Nous avons cru grandir et devenir adultes, mais notre mort et même notre luxe (si minime soit-il) apparaissent tels de mauvais conseillers : ce sont des dieux, des vrais qu'ils nous faut encore et toujours. Et pas seulement ceux que réclamait Charles Dullin : à savoir des dieux de théâtre. Il nous faut encore de la bougie tremblante dans le noir, de la pauvreté de Dieu, du grésillement de lumière dans la lumière.Ceux qui nous gouvernent le savent. Dans le murmure, du silence au silence, des nouveaux Saint françois d'Assise dialoguent avec les oiseaux, de nouvelles Saintes Agnès de Foligno savent que leur prince céleste viendra.
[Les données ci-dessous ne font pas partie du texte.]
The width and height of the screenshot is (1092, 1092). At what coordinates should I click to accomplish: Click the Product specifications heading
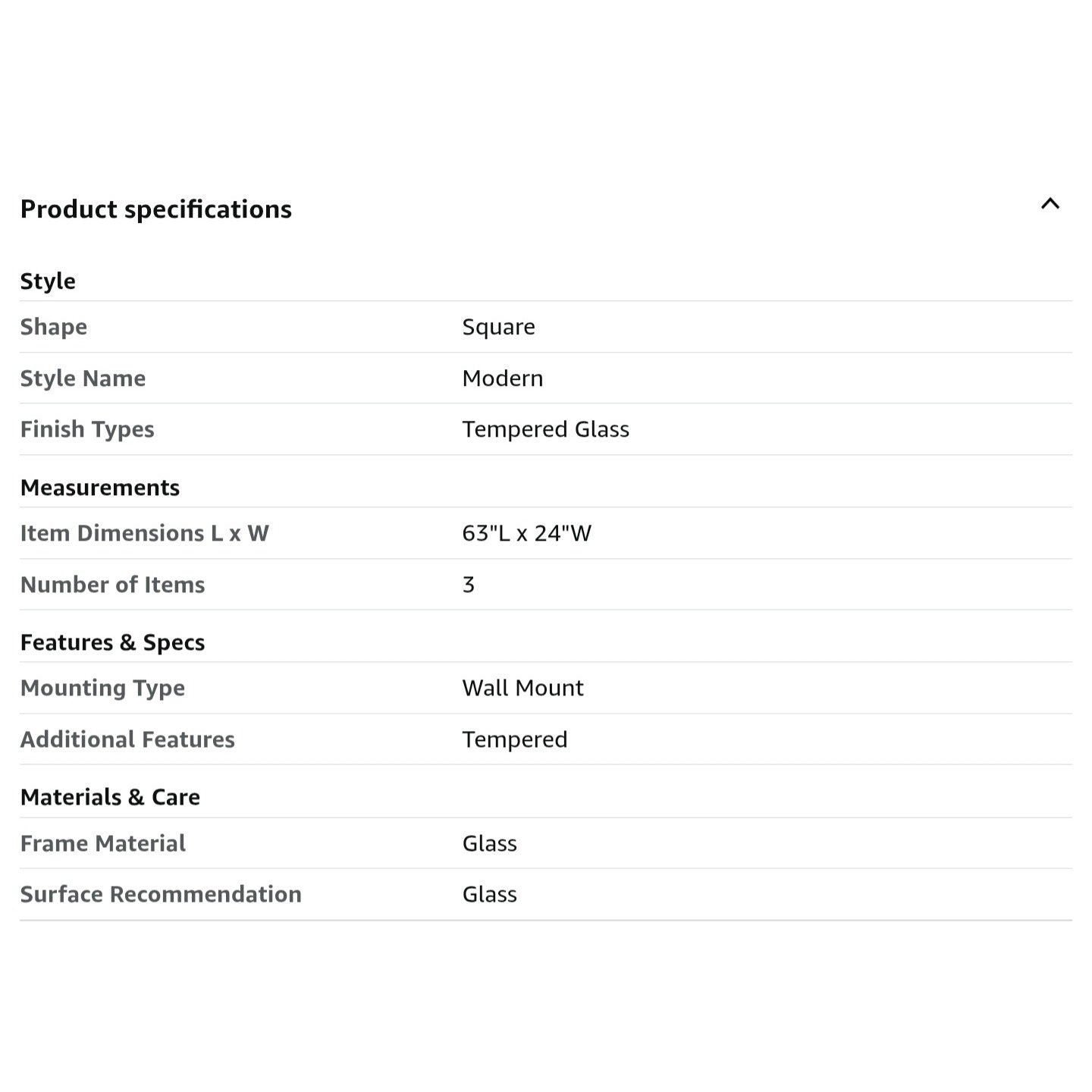[156, 209]
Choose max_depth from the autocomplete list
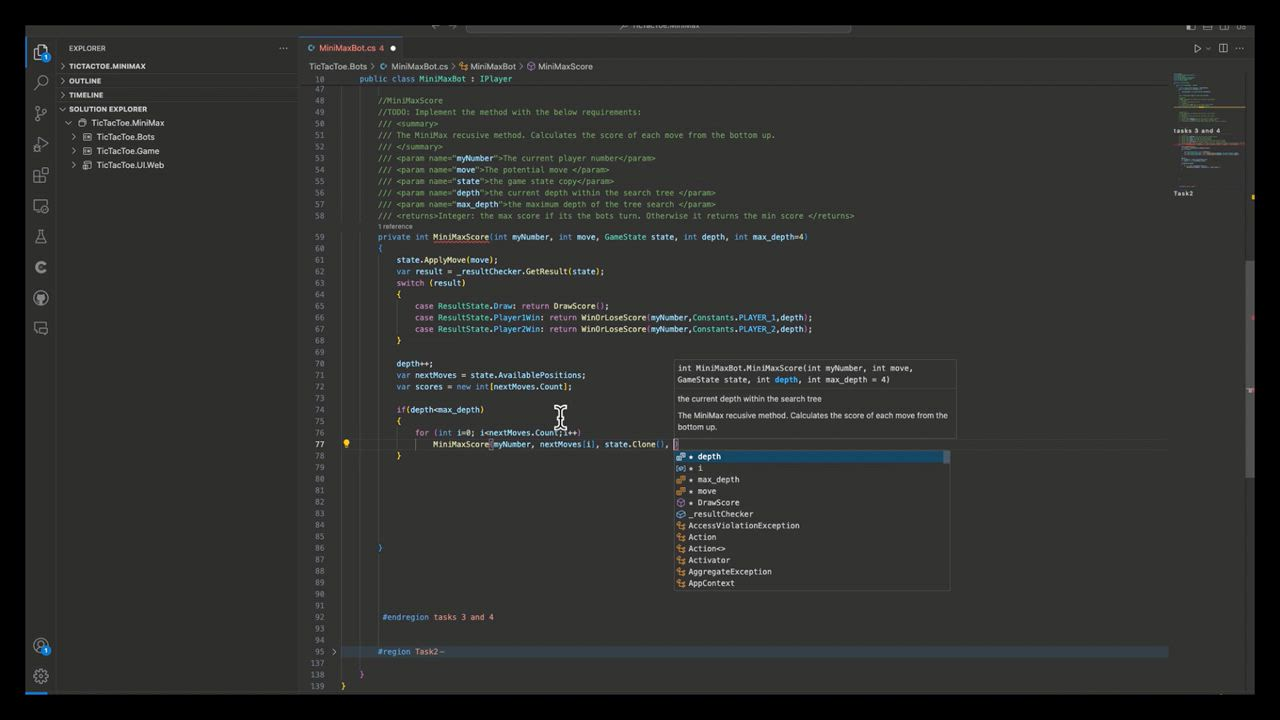 [x=718, y=480]
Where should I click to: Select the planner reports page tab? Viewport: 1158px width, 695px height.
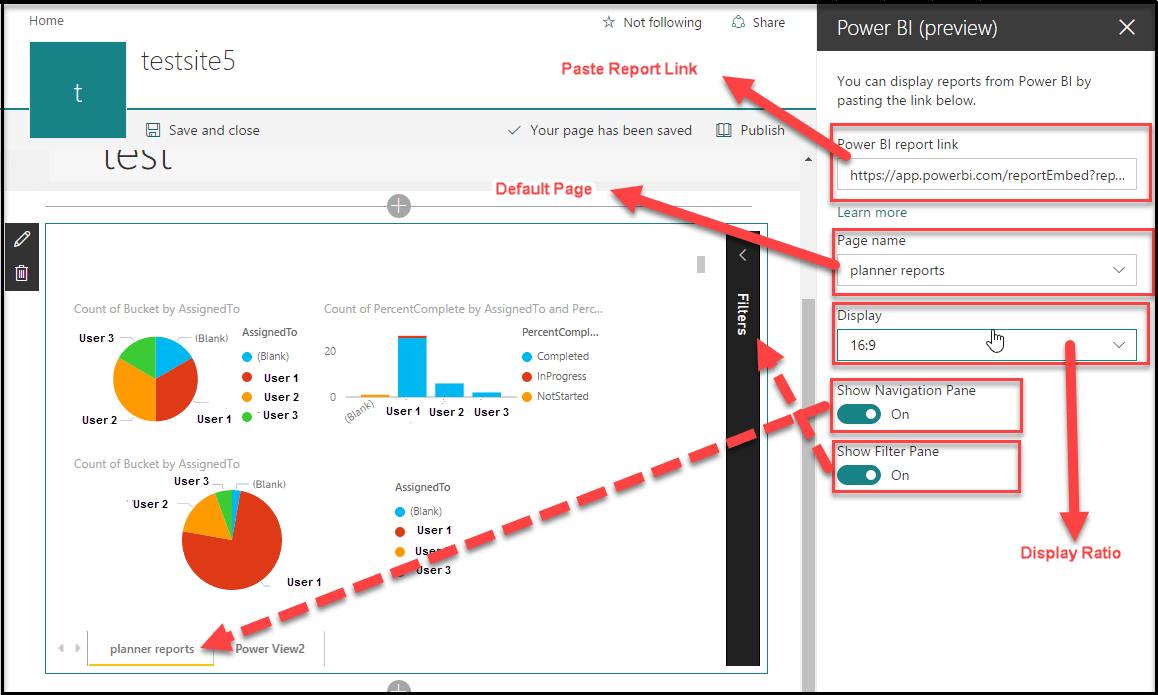pos(152,649)
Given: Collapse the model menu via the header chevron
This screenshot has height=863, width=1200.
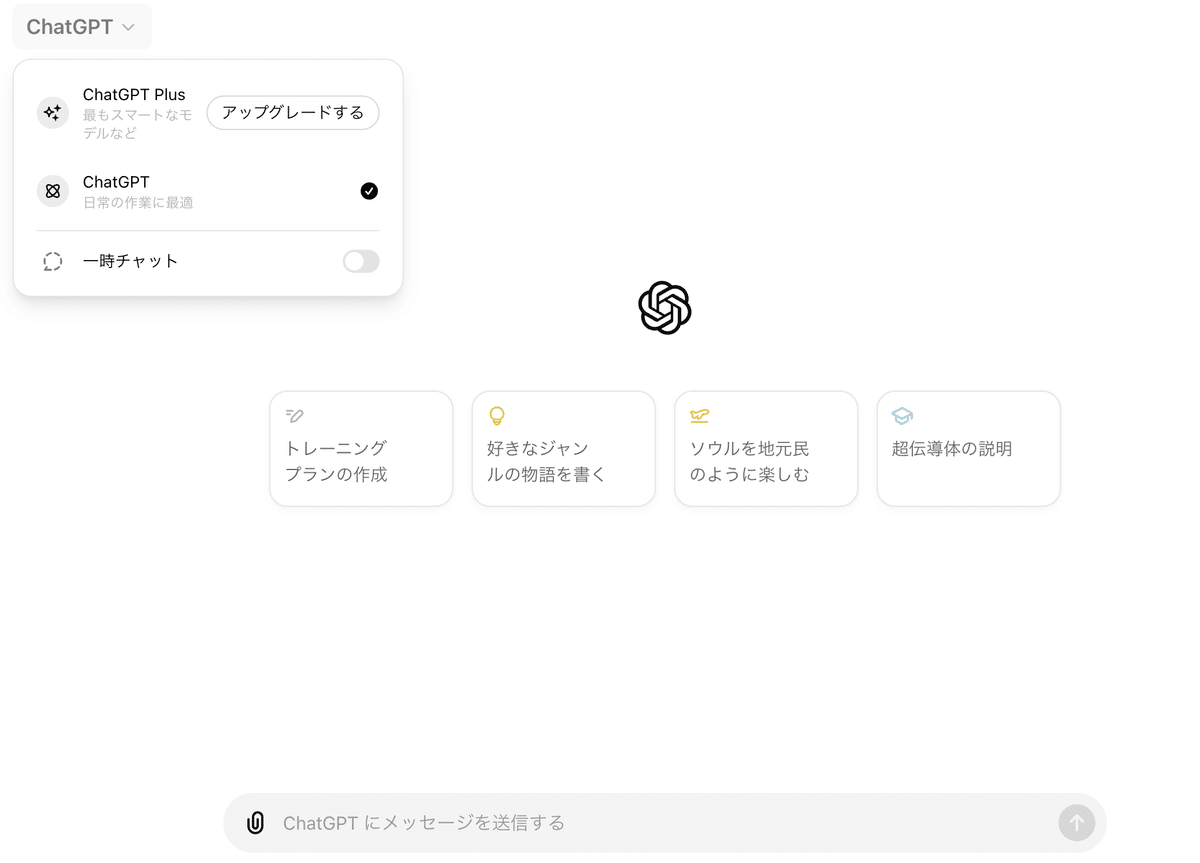Looking at the screenshot, I should (128, 28).
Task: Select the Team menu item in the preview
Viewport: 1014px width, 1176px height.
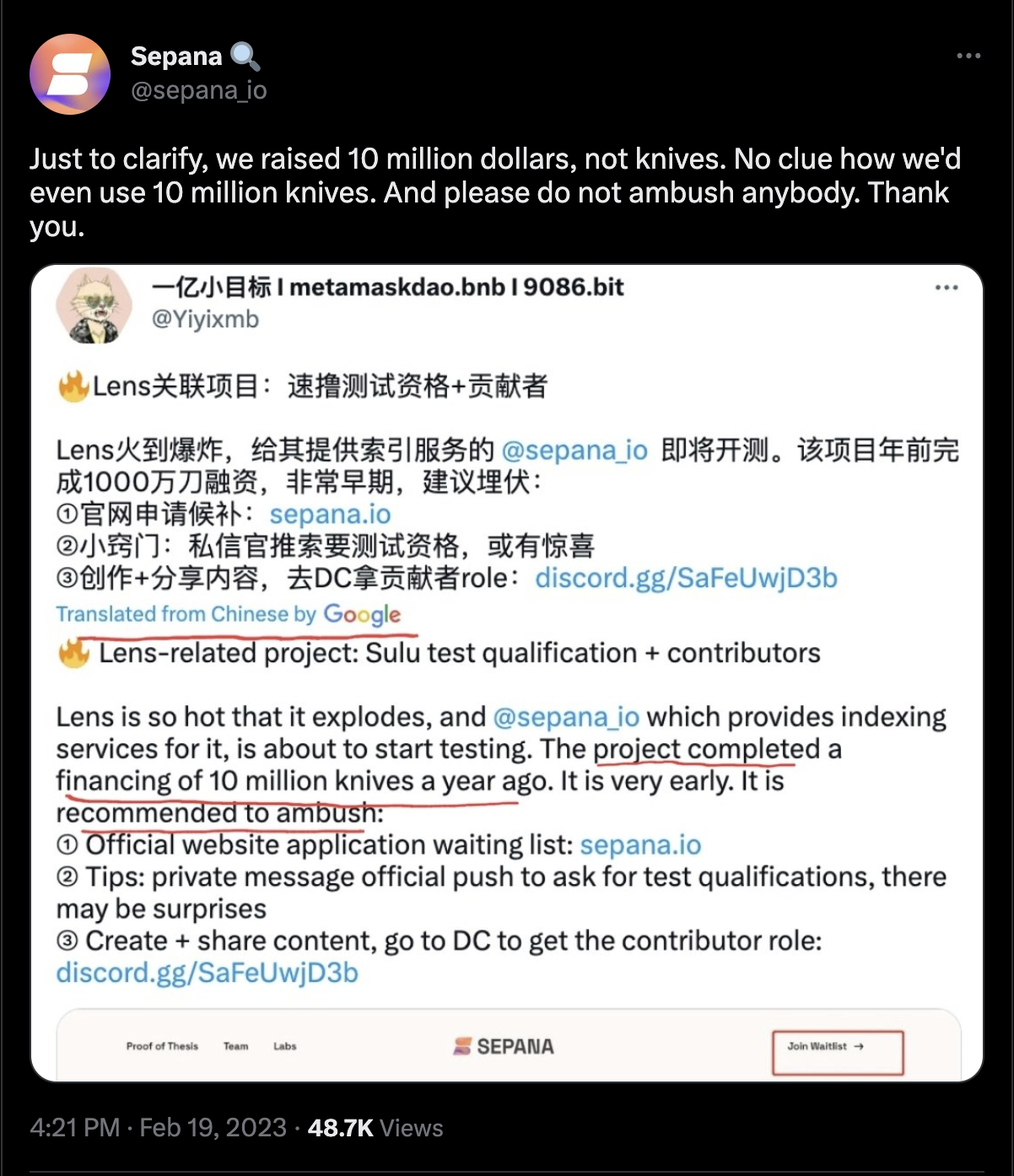Action: coord(236,1046)
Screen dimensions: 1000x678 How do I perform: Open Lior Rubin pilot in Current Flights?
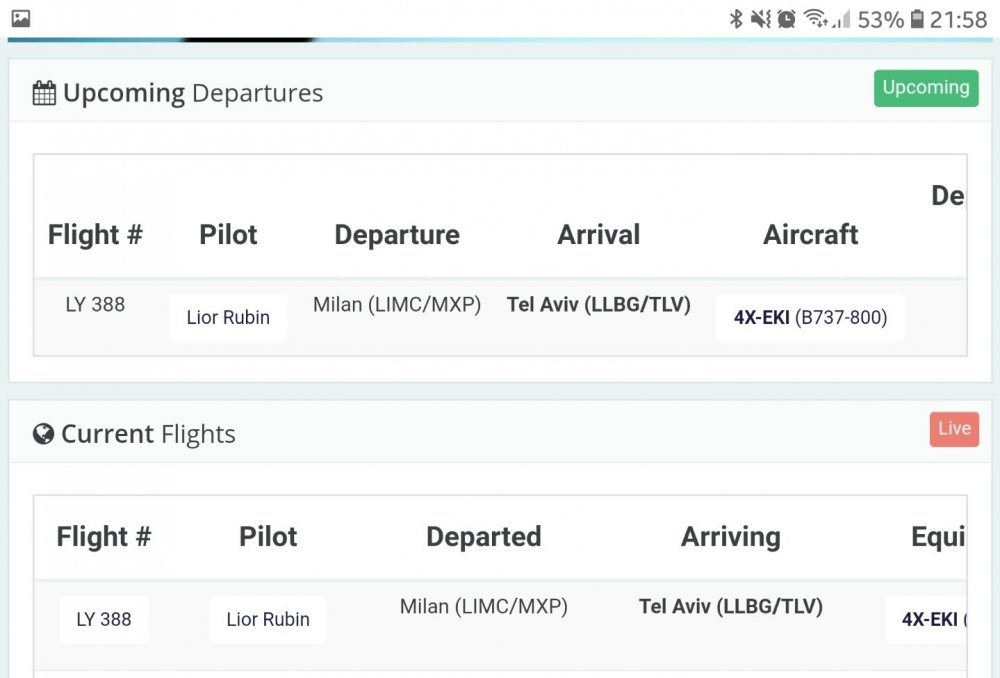pyautogui.click(x=268, y=620)
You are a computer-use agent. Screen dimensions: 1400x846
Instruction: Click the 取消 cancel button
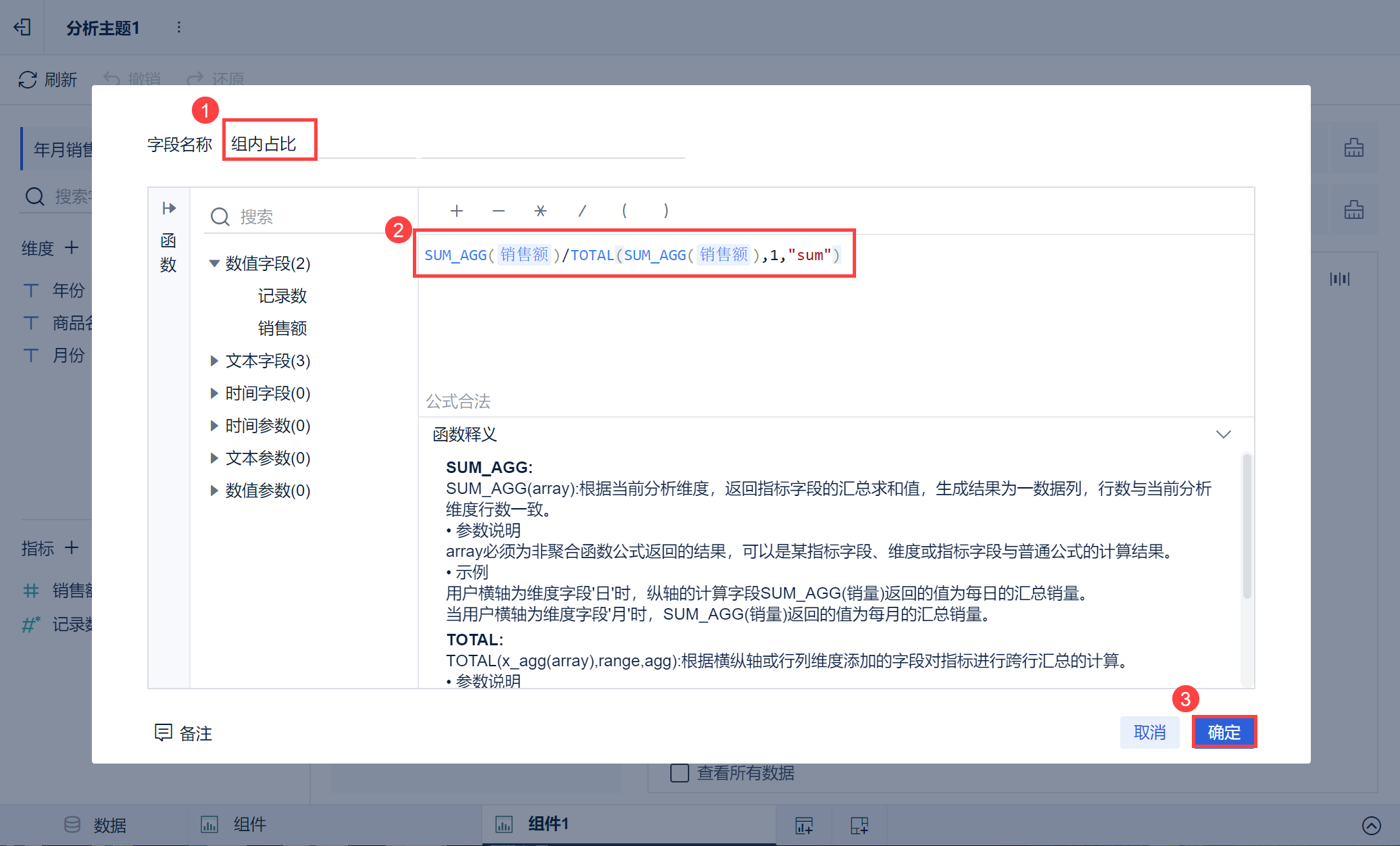coord(1149,732)
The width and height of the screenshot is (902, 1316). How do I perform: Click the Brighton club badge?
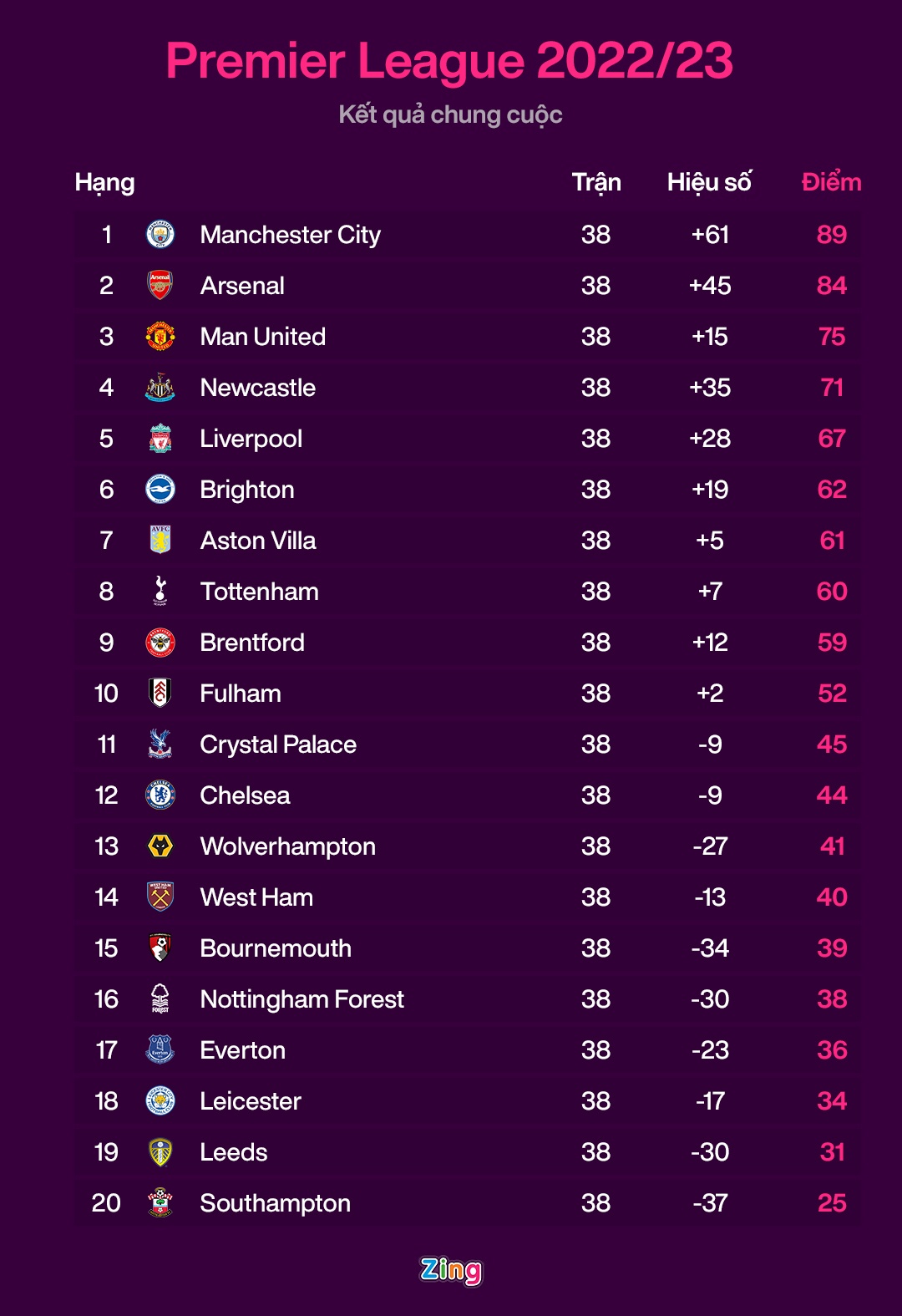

Amoureux et amoureuses de l'Amour surgissent afin de nous montrer la voie en entendant pour nous la Voix. Elle est encore
faible. Mais que fait Ingrid Betancourt sinon  nous la montrer et la transmette ? Elle nous fait entendre son balbutiement éclatant et éclairant. Voilà un exemple de celle qui sert un maître qui la comble, qui la comble mille fois comme dans un autre contexte mille vierges attendent déjà au sein d'un autre paradis d'autres fous de Dieu.

Malraux avait donc raison : le XXIème siècle risque d'être sacrément métaphysique. On entend par ci, par là des phrases définitives : Dieu reste ce que savent les enfants (qui ont bon dos) et ce que les adultes ignorent . Ou encore : un adulte n'a pas de temps à perdre pour nourrir les oiseaux. C'est donc en voyant sur la couverture des journaux la joie lumineuse d'Ingrid que certains comprennent à nouveau ce qu'on appelle une image sainte. Reste à savoir si l'on veut, face à elle, joindre les mains ou les laver.L'histoire est vieille comme le monde, le pouvoir traite de la main à la main avec l'éternité supposée. Il y engage jusqu'au dernier sou de son âme pour préserver ses prérogatives temporelles. D'un côté la fausse monnaie, de l'autre l'amour du monde. C'est dire ce qu'il en est de ce dernier… Ceux qui possèdent disent aux autres : soyez riches de tout ce que nous n'avez pas et de ce que vous n'aurez jamais. Sans le savoir, ils ne pourront jamais mieux dire. Au sein de ce qui pour eux n'est qu'un mensonge, ils affirment que le monde de l'esprit n'est que le monde matériel enfin remis d'aplomb.

Reste à savoir si une image pieuse - telle qu'Ingrid Betancourt - a compris que dans le monde de l'esprit c'est par la faillite qu'on fait fortune. N'est-ce pas là accorder trop de crédit à une image (fût-elle pieuse) ? Un sérieux doute est émis. Pas sûr qu'une telle égérie élevée au rang de martyr renonce à tenir sa boutique et ne continue pas la vieille histoire dont elle reste l'héritière. Sa famille était dans le commerce des valeurs bourgeoises et son père était un prélat laïque gavé de bel encre. Ayant cuit longtemps son pain aux enluminures de la richesse de ce monde il n'est pas sûr que la fille ose le pas au delà, déserte et abandonne sa place. Sera-t-elle de celles qui osent dire : des choses je ne connais plus que le prix et je m'en dépouille devant tous les gens de bien. Je m'en vais nue comme un brin d'herbe, comme une première étoile dans le ciel noir ? C'est tout le mal qu'on lui souhaite. Mais peut-être ne fera-t-elle que vieillir.